Joe is defying the odds and is living far beyond the 12 months life expectancy with a type of brain tumour he has
“The phrase, ‘No, I’m done,’ is not in my vocabulary. I refuse to give up hope.”
- Kristie is the co-founder a OpHumanAngels and leads a monthly gathering of people who want to inspire others to love each other
- She is the mother of two beautiful boys and an activist who is always willing to put up a fight of knowledge in all areas including the environment, politics and human rights
- Her fundamental belief is that all people deserve to have their needs met
People around the world join together in a global day of solidarity and participate in OpHumanAngels on the first Saturday of every month.
“I am truly blessed and thankful for all I have been given and all I am able to offer others.”
Marija Pavkovic Tovissi
- In 2001, Marija founded MaKami College because she had a passion to make an immigrant friendly post secondary institution. In 2010 she opened a Calgary Campus for MaKami College and moved moved both herself and her charity, Queen Esther Education Foundation, head office to Calgary.

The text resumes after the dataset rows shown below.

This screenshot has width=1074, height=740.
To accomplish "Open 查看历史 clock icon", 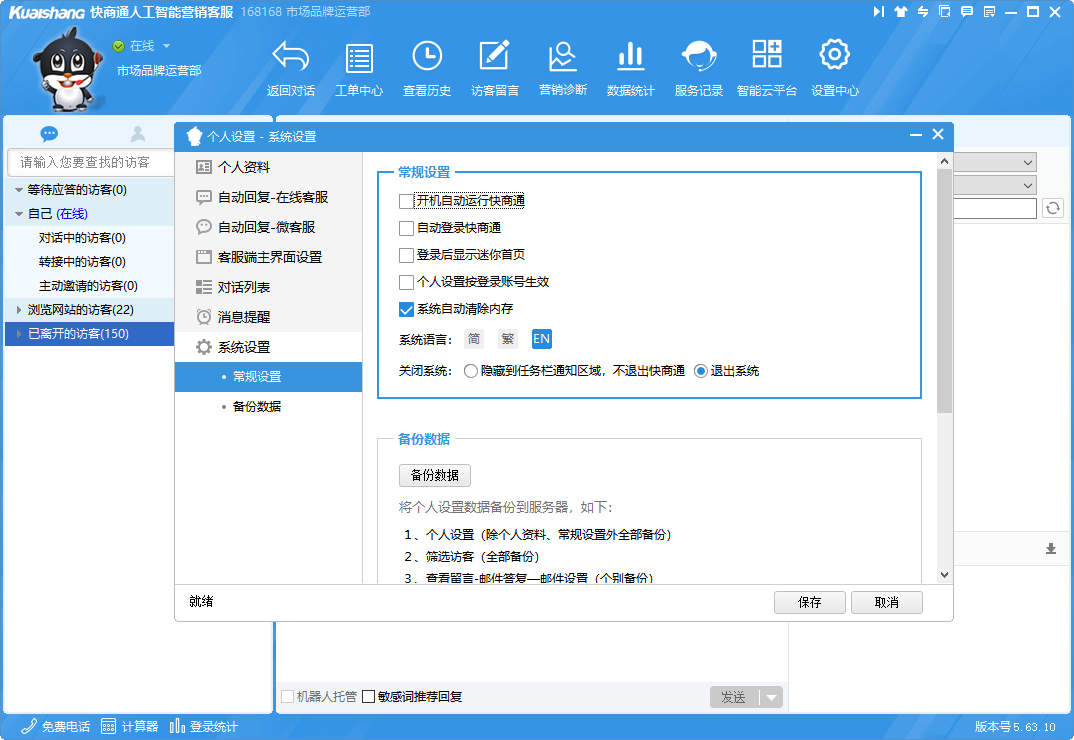I will point(427,57).
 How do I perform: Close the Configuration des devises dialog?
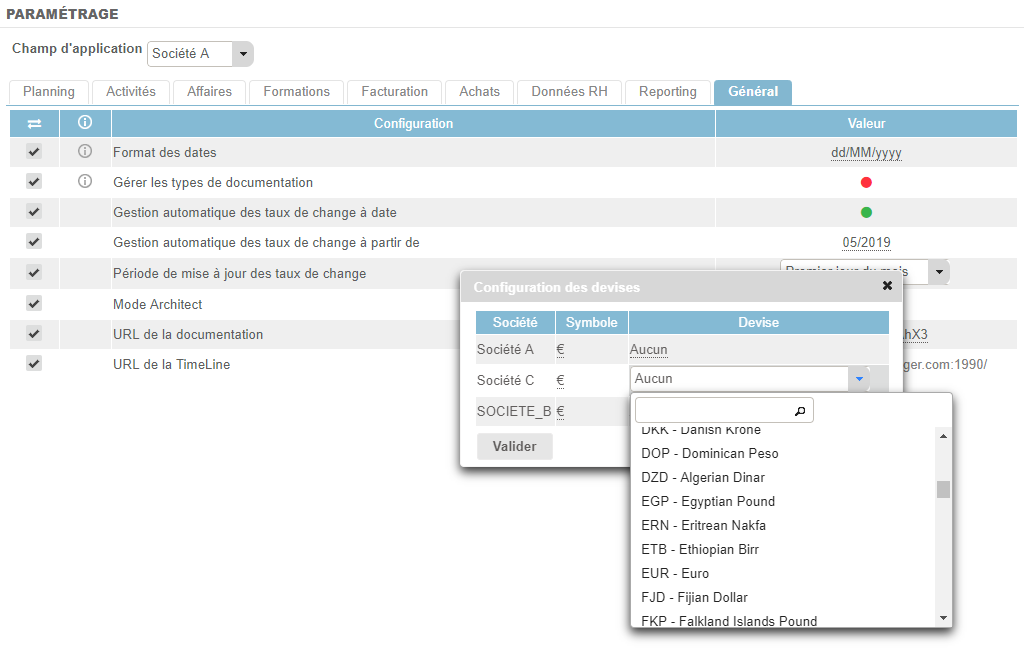[x=887, y=286]
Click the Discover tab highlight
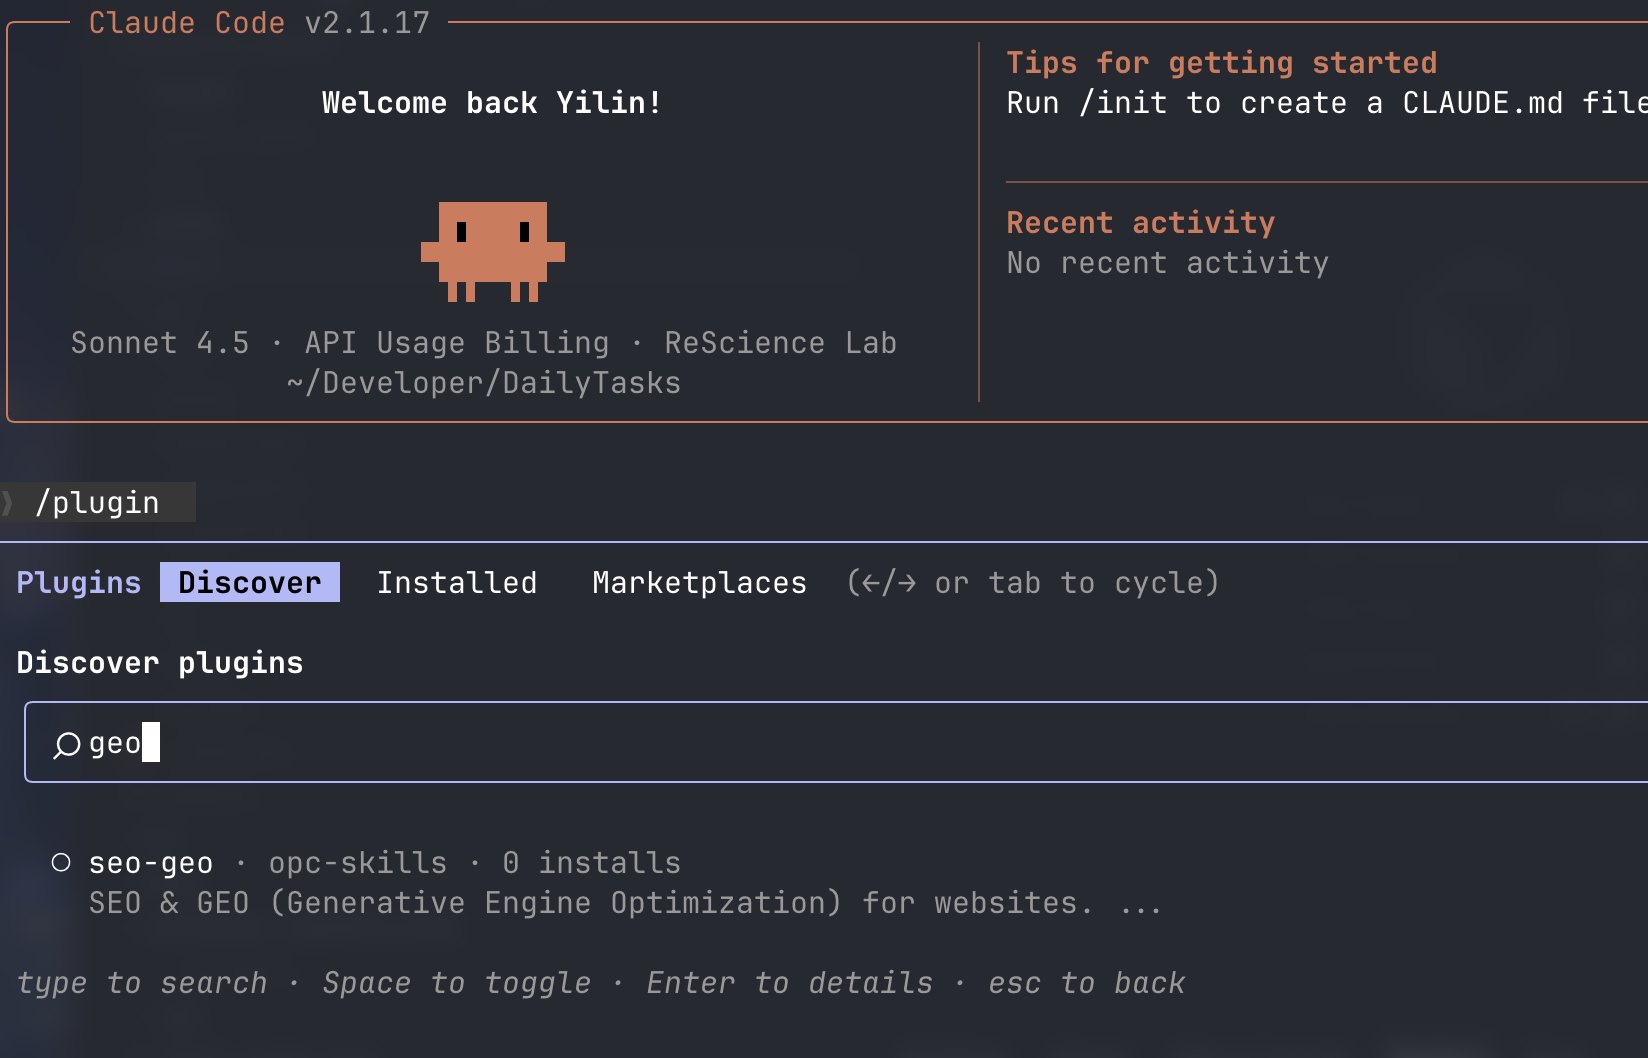The image size is (1648, 1058). click(x=249, y=581)
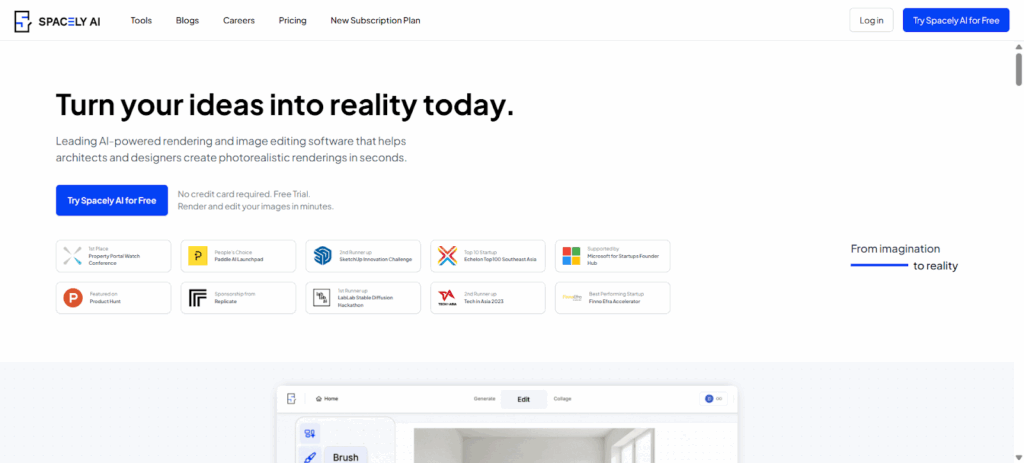Click the page scrollbar up arrow

point(1018,48)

- Both her college and charity seek to improve the lives of those in our community through the transforming power of education
- She volunteers with organizations like Habitat for Humanity, Big Brothers and Big Sisters, The Mustard Seed, Good Samaritan Society, Compassion Canada and personally sponsors Junior Achievement
At 34, she is also a mom of a beautiful 3 year old girl, a wife, daughter, sister and best friend
“Action creates success. No secret formula, just action one step after the other in a row until years later you have walked towards your goals.”
- Wendy has been the Executive Director for the Christmas Bureau for the past 18 years
- She most recently accepted the position of Chairperson of the Jerry Forbes Centre. The Jerry Forbes Centre for Community Spirit is working on a capital campaign to build a brand new home for both the Christmas Bureau & Santas Anonymous
- She always sees the good in people, believes that everyone deserves to be treated with respect and dignity and demonstrates these qualities time and time again.
Wendy was one of the original board members of Santas Anonymous and has remained on the board since 2006.
“Our sector needs mentors. I have been very lucky to have been a mentor and watch people grow and move to their next accomplishment.”